At trial, Slatten’s defense seized on shifting statements by Blackwater convoy members who had testified against Slatten in his earlier trials.

They included Jimmy Watson, the leader of the four-vehicle convoy and Slatten’s vehicle mate, who retreated from earlier testimony to a grand jury that he had heard Slatten fire first, and Jeremy Ridgeway, who pleaded guilty to manslaughter and testified for prosecutors in a plea deal.

Slatten lead defense lawyer Dane Butswinkas said to jurors in his closing argument, “Mr. Al Rubia’y’s death is a tragedy. There’s no doubt about that. But this is not a reason to compound the tragedy, by sending an innocent person to prison for as long as Mr. Ridgeway would have gone had he not cooperated.”

Prosecutors argued Slatten acted out of general hatred for Iraqis and a misguided desire for revenge for the 2001 terrorist attacks on New York City and Washington.

They said Ridgeway’s shifting memory was mistaken and that Watson’s actions were an ongoing attempt to coverup responsibility for the attacks.

Referring to Slatten, prosecutor Fernando Campoamor-Sanchez told jurors, “You know that this man took this sniper rifle, and through this scope he took aim at Ahmed’s head, and he fired. Boom. And he fired again. Boom. And why?” Campoamor-Sanchez said in his closing argument. “Because, ladies and gentlemen, he thought he could get away with it. Nobody would know. He would never have to answer to people like you sitting in this jury room today.”

The foreperson said, “We quickly got rid of self-defense” as a cause for the killings. The jury was aware that Slough had been convicted, that Ridgeway had pleaded guilty and Watson had been granted immunity.

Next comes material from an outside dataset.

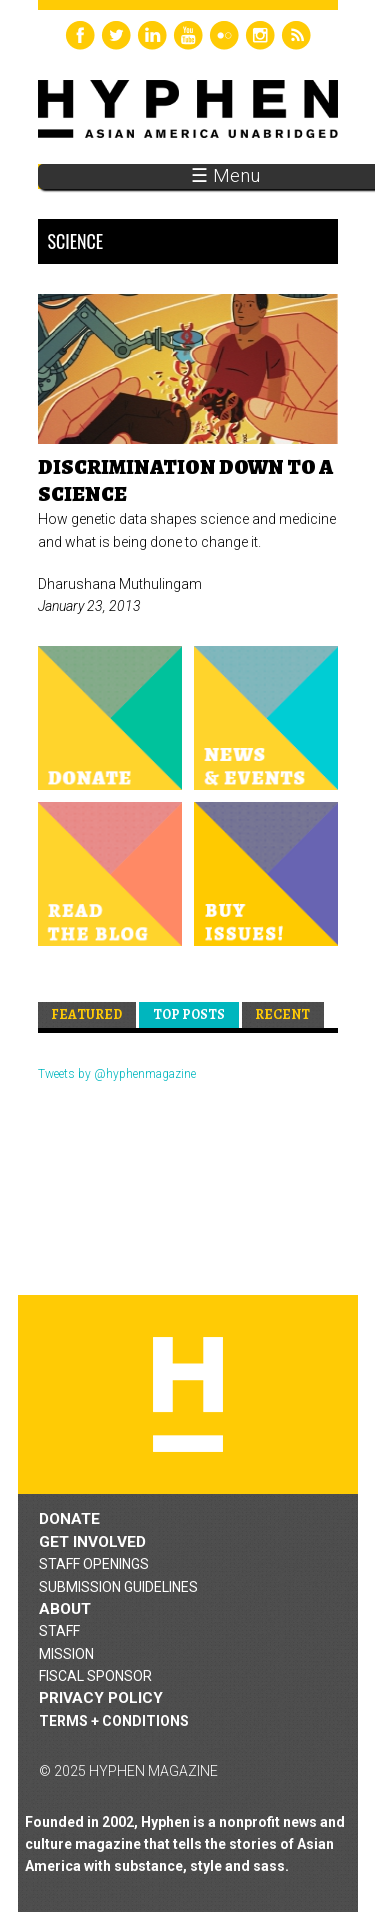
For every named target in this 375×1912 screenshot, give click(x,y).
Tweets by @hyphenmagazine (117, 1074)
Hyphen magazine (188, 1394)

They did not know that Liberty and Heard had also been convicted, the foreperson said.

The jury deliberated for five days after a five-week trial.

Slough, Liberty and Heard received 30 years — twice the maximum punishment for manslaughter alone — after being convicted of using military firearms while committing a felony, an enhanced penalty that was primarily aimed at gang members and had never been used against security contractors given military weapons by the U.S. government.

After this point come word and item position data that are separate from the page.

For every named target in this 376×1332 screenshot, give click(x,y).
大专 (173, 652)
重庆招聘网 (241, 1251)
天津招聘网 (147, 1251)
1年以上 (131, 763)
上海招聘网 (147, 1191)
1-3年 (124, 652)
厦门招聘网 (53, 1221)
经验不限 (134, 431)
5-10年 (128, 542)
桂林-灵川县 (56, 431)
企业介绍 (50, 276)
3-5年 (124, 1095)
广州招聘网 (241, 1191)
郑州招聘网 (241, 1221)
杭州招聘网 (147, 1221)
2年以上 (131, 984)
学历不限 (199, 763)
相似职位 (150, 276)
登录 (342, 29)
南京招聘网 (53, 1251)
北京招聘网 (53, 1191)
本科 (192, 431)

The appeals court ruled the punishment meted out to the three guards violated a constitutional prohibition against “cruel and unusual punishment.”

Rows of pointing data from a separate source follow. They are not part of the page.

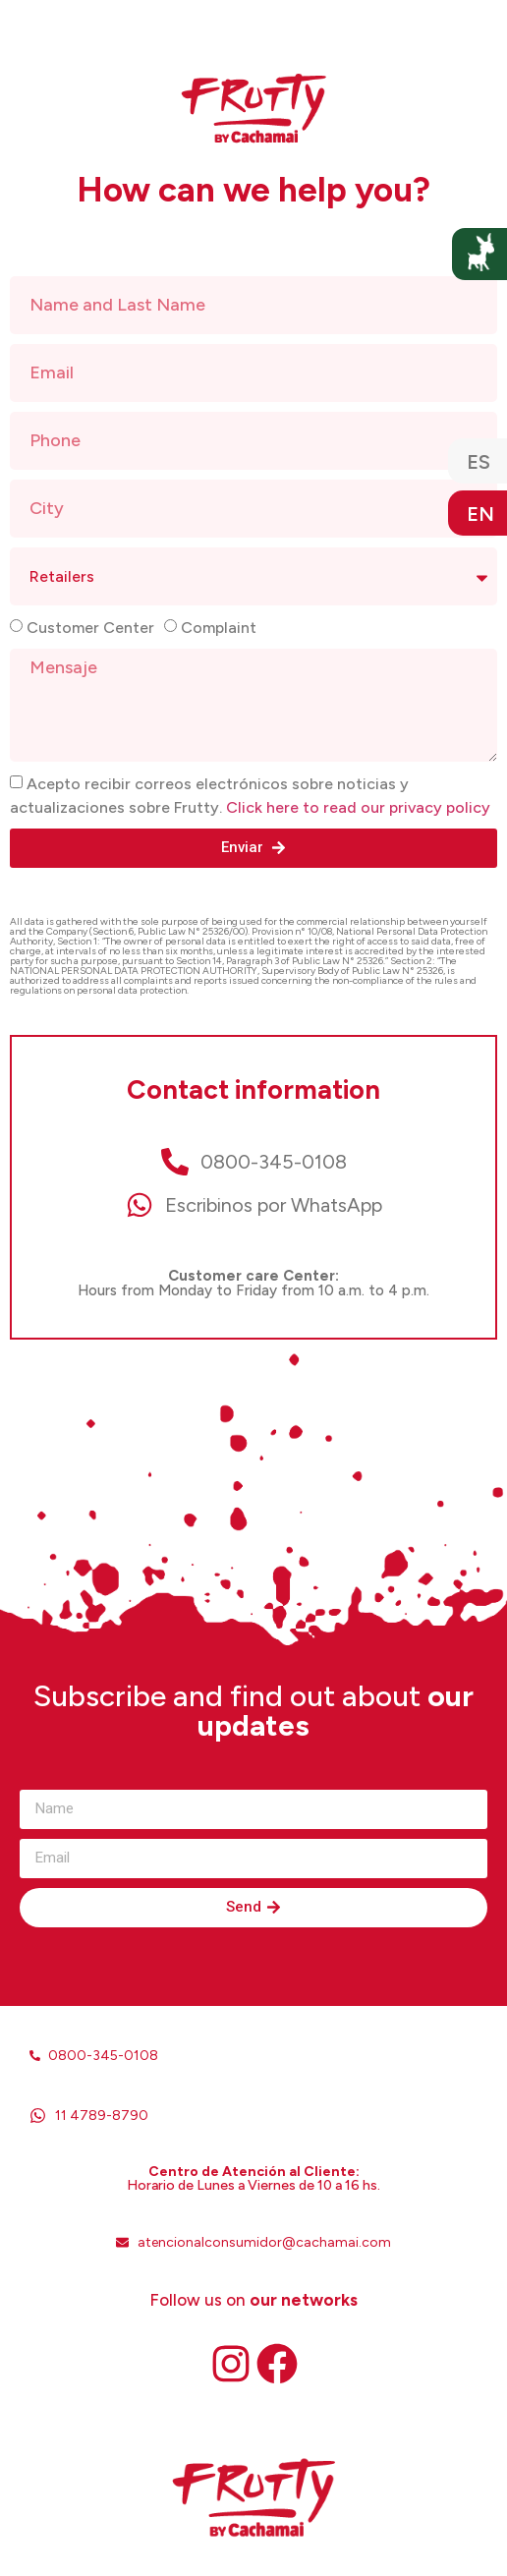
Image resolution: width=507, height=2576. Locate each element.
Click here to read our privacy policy (358, 807)
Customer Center (90, 627)
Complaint (218, 627)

Charges were first brought against six Blackwater employees in 2008, but the extraordinary prosecution suffered numerous turns and setbacks.

A federal judge initially threw out the other indictments, saying prosecutors improperly relied on statements the guards gave State Department investigators immediately after the shooting, believing the statements would not be used in court.

An appeals panel reversed that ruling in 2011, clearing the way for prosecutors to obtain fresh indictments against Slatten and the three others.

However, prosecutors took so long to charge Slatten that the statutory time limit for bringing a manslaughter charge had expired, an error the appeals panel said also stemmed from an errant court ruling, a court found.

The Justice Department responded by charging Slatten, a former Army sniper, with first-degree murder, which has no statute of limitations.

The foreperson was troubled that Slatten faced only one charge and no lesser alternatives, particularly since the only sentence would be a mandatory life term. The foreperson was unsure whether Slatten truly premeditated the shooting, other than the moments staring down the scope as the white Kia sat in the traffic near the convoy.

“I think the murder one,” the foreperson said, “I understand it, but there’s a bit of unjustness to it.”

Thirty Iraqi shooting survivors and relatives of victims testified in person in a 2014 trial, marking the largest number of foreign witnesses to travel to the United States for a criminal trial, prosecutors said at the time.